Azure AD B2C Custom Policy is failing validation and there is no reference to what is causing the validation error.

I already had custom policies defined for my application to start with and everything works fine prior to my adding a simple companyName string to the signup process. I followed the steps detailed in this guide to add a field to collect at signup. I ran into issues uploading the singup_signing custom policy after successfully uploading the TrustFrameworkBase policy. It was telling me that

Validation failed: 1 validation error(s) found in policy "B2C_1A_SIGNUP_SIGNIN" of tenant "xxxxx".Output Claim 'companyName' is not supported in Azure Active Directory Provider technical profile 'AAD-UserReadUsingObjectId' of policy 'B2C_1A_signup_signin'. If it is a claim with default value, add AlwaysUseDefaultValue="true" to the output claim mapping.

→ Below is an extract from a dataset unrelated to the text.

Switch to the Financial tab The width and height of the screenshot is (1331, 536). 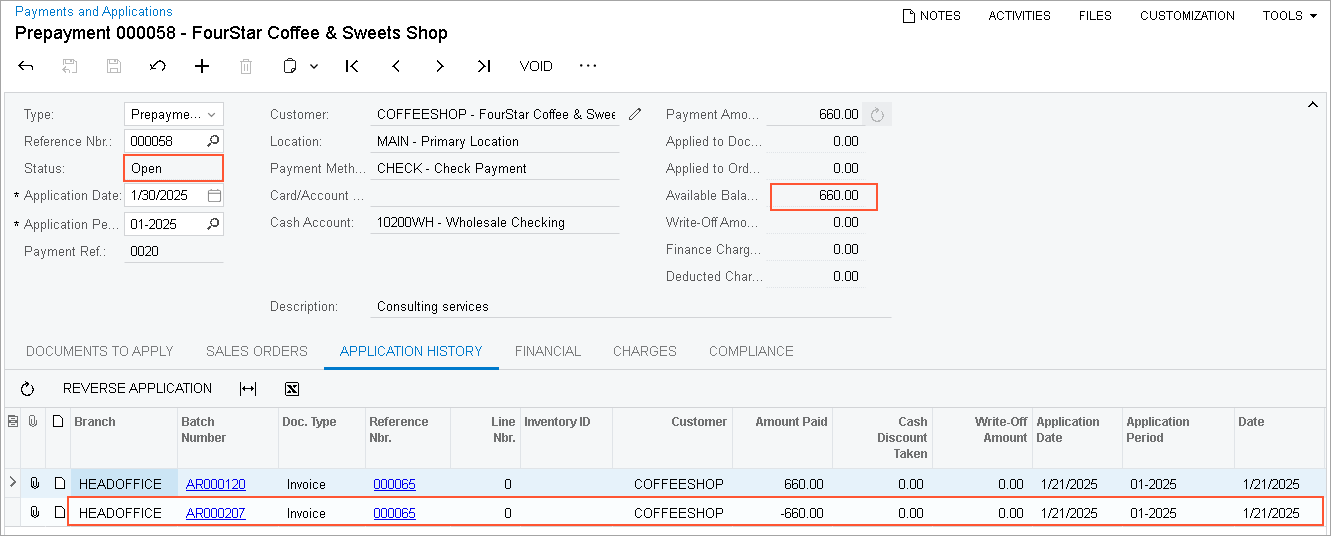[x=547, y=351]
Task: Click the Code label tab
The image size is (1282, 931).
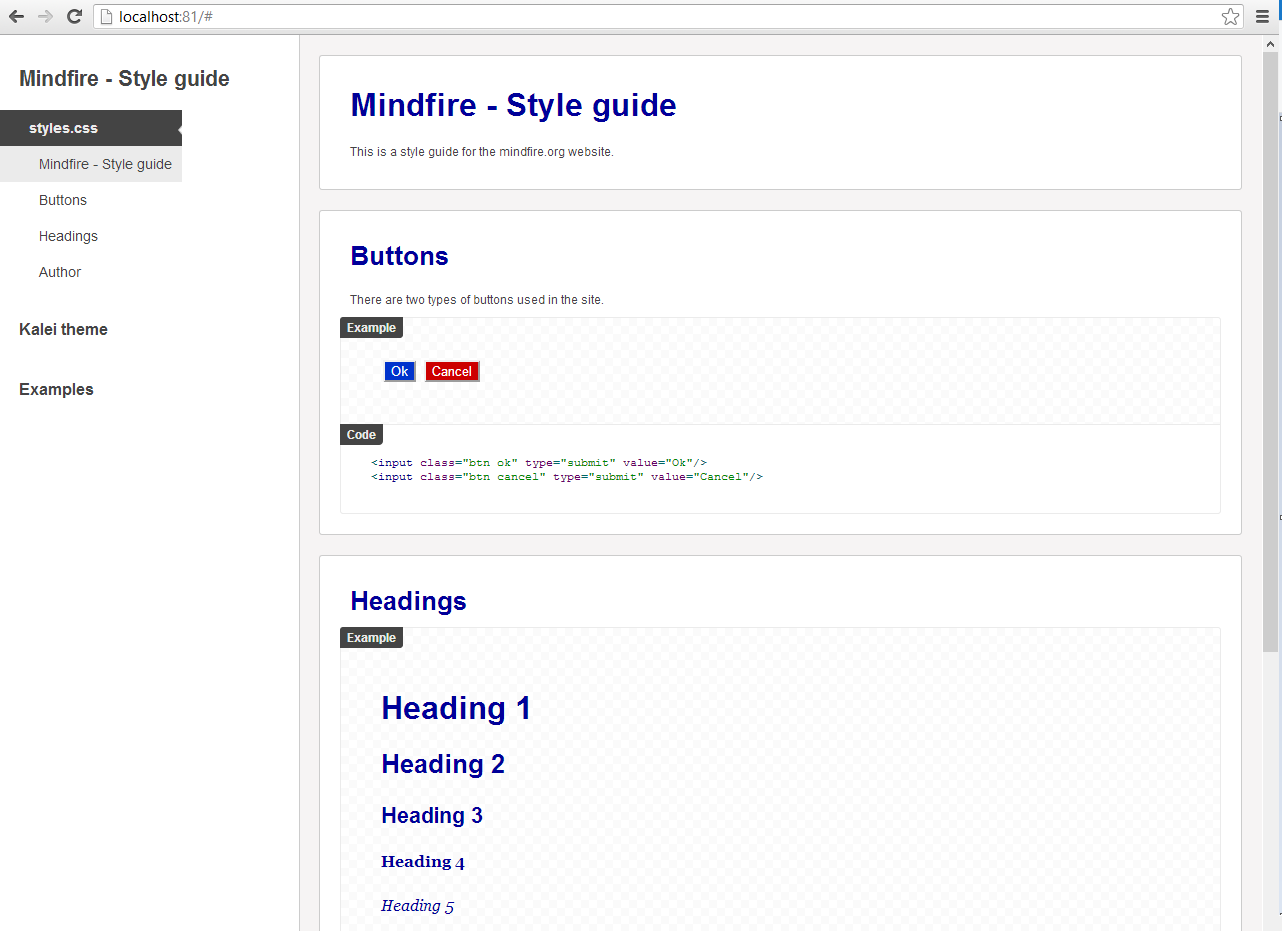Action: [x=361, y=435]
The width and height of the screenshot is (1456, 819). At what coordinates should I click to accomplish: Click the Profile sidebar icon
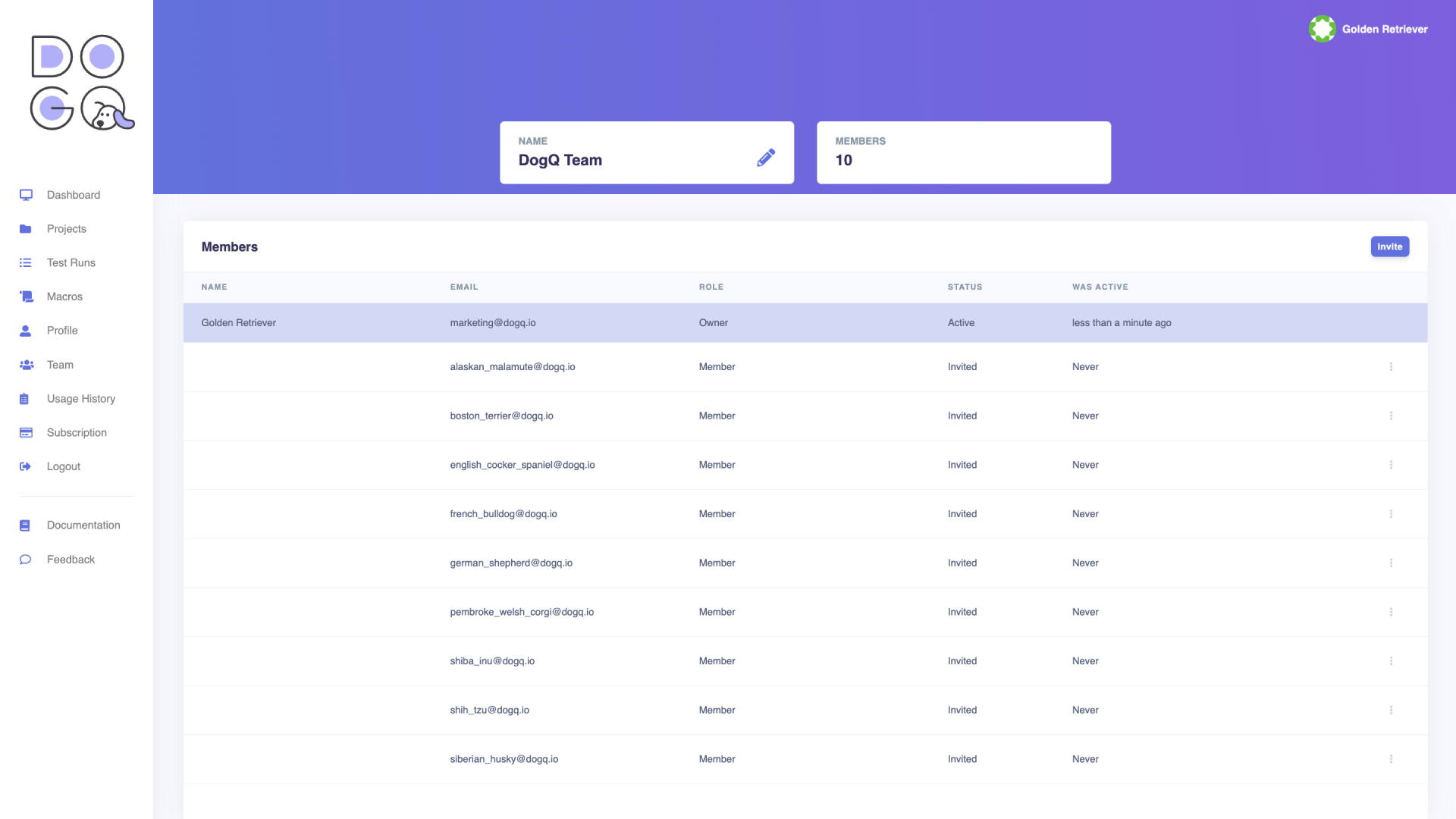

So I did as suggested and added the AlwaysUseDefaultValue="true" and DefaultValue="" attributes to the OutputClaim in the 'AAD-UserReadUsingObjectId' technical profile. This allowed me to upload the policy file successfully.

However, when I test the signup_signin policy, I get a message stating

Unable to validate the information provided.

I have Application Insights setup for this tenant as well and see the equally vague error message

Error returned was 400/Request_BadRequest: One or more property values specified are invalid.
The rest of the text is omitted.